------ Dataset content ------

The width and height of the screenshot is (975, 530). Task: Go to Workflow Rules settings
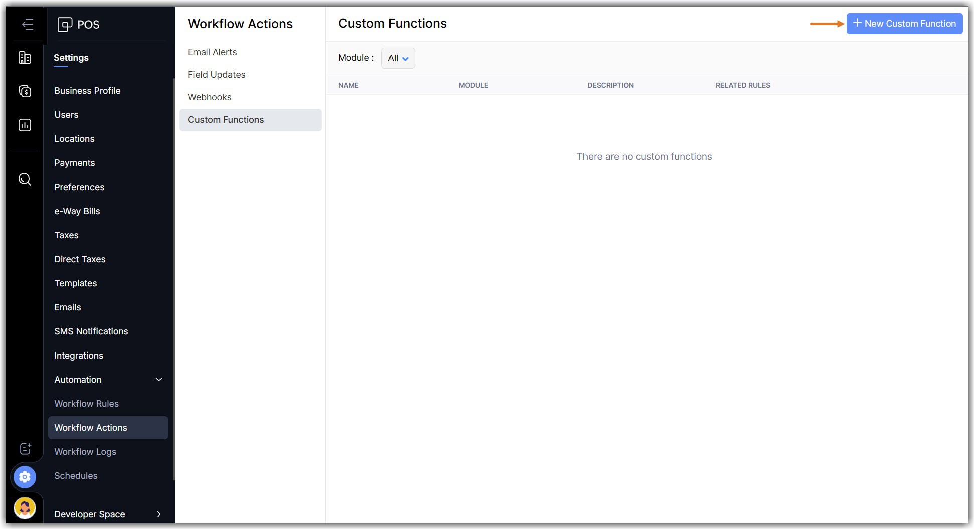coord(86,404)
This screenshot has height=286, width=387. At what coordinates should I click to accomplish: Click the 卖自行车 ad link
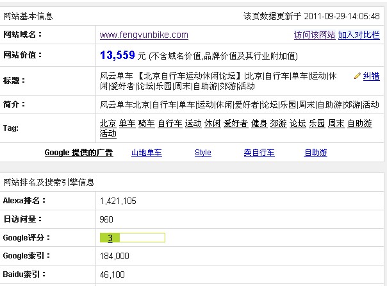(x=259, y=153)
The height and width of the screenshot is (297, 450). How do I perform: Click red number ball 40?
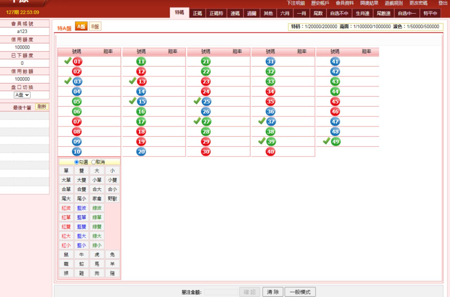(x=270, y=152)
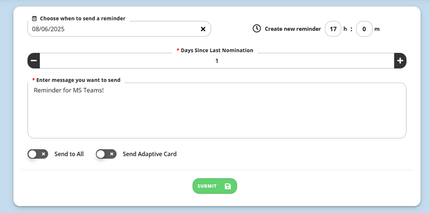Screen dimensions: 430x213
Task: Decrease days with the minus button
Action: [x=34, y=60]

------
------ Dataset content ------

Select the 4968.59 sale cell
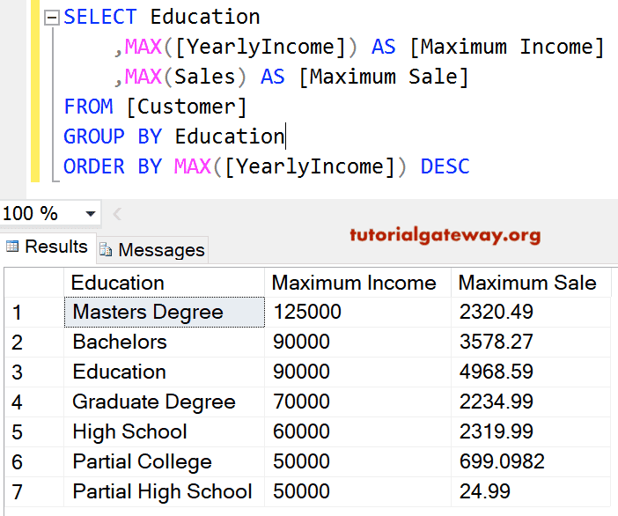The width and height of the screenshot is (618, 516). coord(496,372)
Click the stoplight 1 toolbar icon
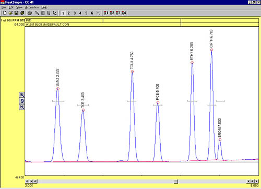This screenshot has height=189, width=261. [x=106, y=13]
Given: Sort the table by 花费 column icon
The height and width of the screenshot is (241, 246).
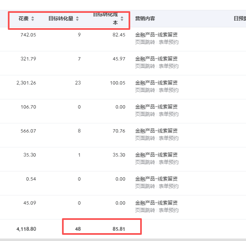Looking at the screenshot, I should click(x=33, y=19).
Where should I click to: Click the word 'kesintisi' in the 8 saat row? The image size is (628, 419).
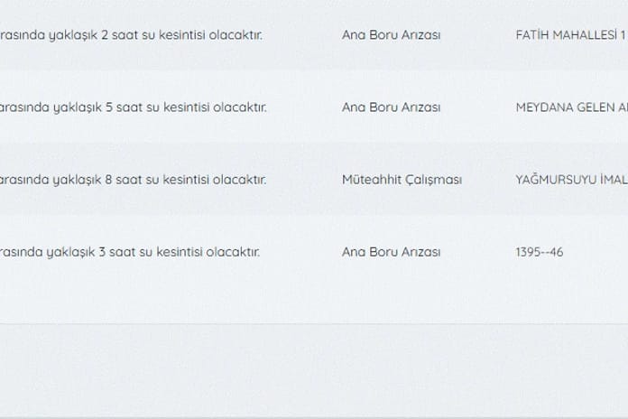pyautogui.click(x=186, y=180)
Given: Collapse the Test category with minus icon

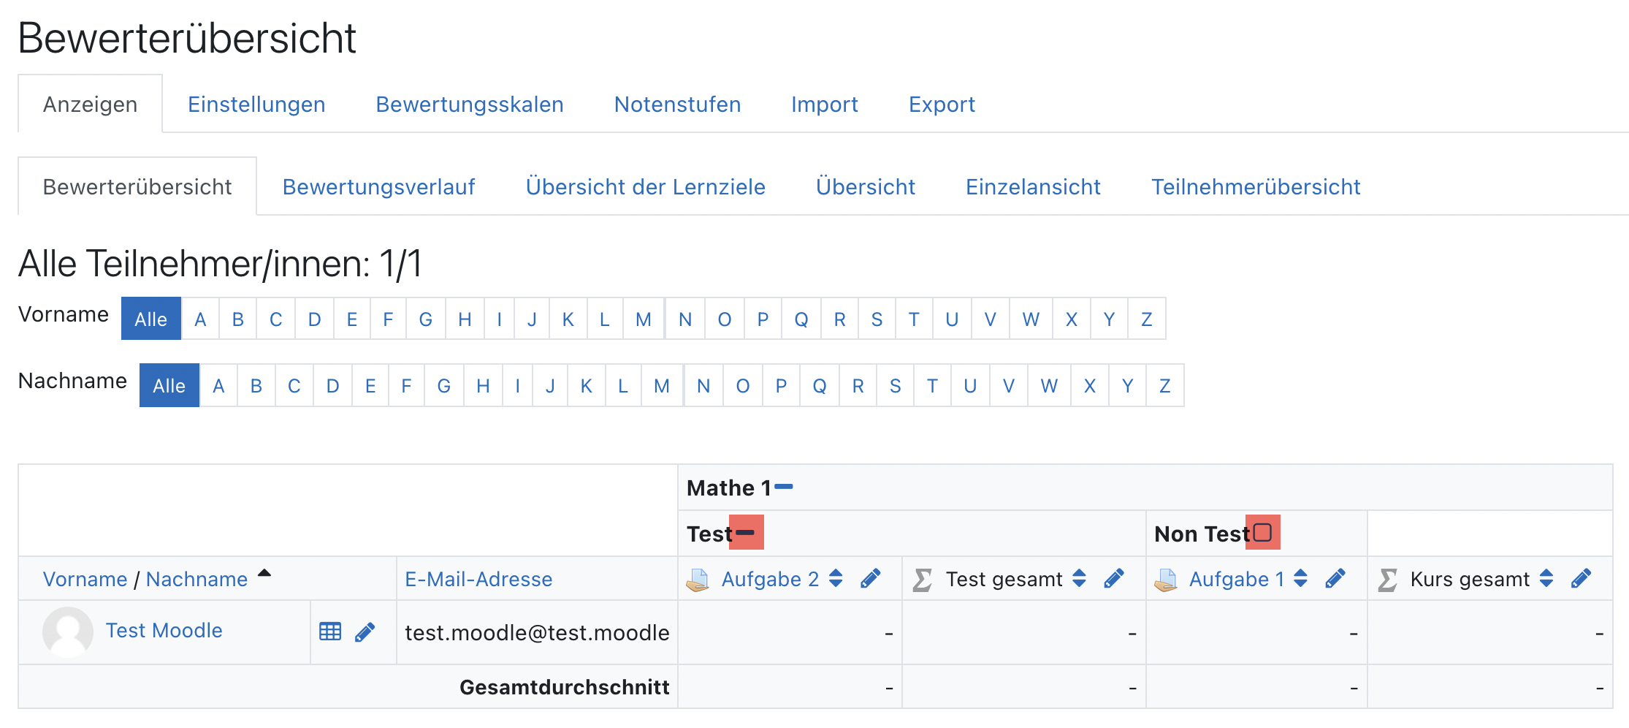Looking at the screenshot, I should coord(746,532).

------

» What to do
From the records above, extract the lines from the one holding "Select the 4968.59 sale cell" through the one holding "Given: Sort the table by 花费 column icon", word for word; omit the pictures.

» Result for this exercise
Select the 4968.59 sale cell
The width and height of the screenshot is (618, 516). coord(496,372)
Click the stoplight 1 toolbar icon
This screenshot has height=189, width=261. [x=106, y=13]
Given: Sort the table by 花费 column icon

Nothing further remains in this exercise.